System Services: Kerberos Key Distribution CenterID: oval:org.secpod.oval:def:22734 | Date: (C)2015-01-07 (M)2023-07-31 |
Class: COMPLIANCE | Family: windows |
The Kerberos Key Distribution Center service enables users to log on to the network and be authenticated by the Kerberos version 5 (v5) authentication protocol.
As in other implementations of the Kerberos protocol, the Kerberos Key Distribution Center (KDC) is a single process that provides two services:
Authentication Service. This service issues ticket-granting tickets (TGTs) for connection to the ticket-granting service in its own domain or in any trusted domain. Before a client computer can request a ticket to another computer, it must request a TGT from the authentication service in its account domain. The authentication service returns a TGT for the ticket-granting service in the target computer's domain. The TGT can be reused until it expires, but first access to any domain's ticket-granting service always requires the client computer to contact the authentication service in its account domain.

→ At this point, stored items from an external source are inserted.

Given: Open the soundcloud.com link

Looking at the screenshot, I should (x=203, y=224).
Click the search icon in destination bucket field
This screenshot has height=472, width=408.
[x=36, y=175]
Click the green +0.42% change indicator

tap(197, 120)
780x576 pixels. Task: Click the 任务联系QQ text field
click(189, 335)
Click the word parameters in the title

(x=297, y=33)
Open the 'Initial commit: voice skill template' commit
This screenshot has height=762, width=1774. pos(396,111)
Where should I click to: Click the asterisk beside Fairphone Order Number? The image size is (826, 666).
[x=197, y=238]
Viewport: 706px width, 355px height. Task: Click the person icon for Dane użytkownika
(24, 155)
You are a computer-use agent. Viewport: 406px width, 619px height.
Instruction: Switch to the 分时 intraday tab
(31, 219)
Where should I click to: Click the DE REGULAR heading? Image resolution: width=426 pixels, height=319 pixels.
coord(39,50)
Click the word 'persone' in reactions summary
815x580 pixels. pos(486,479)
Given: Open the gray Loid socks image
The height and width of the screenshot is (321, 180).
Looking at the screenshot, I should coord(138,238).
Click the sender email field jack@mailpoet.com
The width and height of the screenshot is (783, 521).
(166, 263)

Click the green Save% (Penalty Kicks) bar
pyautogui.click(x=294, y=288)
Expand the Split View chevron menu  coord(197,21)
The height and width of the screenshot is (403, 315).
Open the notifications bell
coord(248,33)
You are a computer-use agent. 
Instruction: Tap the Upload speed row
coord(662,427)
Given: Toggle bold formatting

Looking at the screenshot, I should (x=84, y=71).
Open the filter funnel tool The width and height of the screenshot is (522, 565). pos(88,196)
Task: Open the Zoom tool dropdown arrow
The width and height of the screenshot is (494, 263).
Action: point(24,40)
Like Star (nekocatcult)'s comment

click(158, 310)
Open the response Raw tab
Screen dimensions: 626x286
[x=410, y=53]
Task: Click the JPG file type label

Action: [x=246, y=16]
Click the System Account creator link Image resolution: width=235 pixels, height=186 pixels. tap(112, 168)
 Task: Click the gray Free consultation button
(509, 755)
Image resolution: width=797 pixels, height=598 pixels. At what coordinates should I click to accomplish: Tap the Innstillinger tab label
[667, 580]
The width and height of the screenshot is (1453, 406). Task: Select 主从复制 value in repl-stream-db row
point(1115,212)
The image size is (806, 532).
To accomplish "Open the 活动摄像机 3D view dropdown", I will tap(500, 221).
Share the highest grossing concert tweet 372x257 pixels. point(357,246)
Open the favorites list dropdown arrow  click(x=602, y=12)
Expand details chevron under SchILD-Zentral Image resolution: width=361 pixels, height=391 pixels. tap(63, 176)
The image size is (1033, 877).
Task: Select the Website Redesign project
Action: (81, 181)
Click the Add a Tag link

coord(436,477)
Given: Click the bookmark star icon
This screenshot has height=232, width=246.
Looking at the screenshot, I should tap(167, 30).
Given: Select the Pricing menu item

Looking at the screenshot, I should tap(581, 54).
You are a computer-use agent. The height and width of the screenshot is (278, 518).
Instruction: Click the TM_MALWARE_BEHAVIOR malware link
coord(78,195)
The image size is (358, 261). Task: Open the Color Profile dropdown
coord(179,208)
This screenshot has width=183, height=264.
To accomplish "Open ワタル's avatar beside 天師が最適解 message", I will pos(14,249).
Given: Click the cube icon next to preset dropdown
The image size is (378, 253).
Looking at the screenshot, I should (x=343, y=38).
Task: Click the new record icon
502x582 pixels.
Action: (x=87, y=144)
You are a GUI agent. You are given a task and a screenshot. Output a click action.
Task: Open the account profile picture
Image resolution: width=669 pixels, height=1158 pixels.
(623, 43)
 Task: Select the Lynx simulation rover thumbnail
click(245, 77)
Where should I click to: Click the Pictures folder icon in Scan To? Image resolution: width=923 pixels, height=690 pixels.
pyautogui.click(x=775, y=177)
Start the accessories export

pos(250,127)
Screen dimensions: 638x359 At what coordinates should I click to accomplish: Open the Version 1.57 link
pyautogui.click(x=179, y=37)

Ticket-granting service. This service issues tickets for connection to computers in its own domain. When a client computer wants to access another computer, it must request a TGT and ask for a ticket to the computer. The ticket can be reused until it expires, but first access to any computer always requires contact with the ticket-granting service in the target computer's account domain.
If the Kerberos Key Distribution Center service stops, users will be unable to log on to the network and access resources.
Fix:
(1) GPO: Computer Configuration\Windows Settings\Security Settings\System Services!Kerberos Key Distribution Center
(2) REG: HKEY_LOCAL_MACHINE\SYSTEM\CurrentControlSet\services\kdc!Start
Platform: |
Microsoft Windows Server 2012 R2 |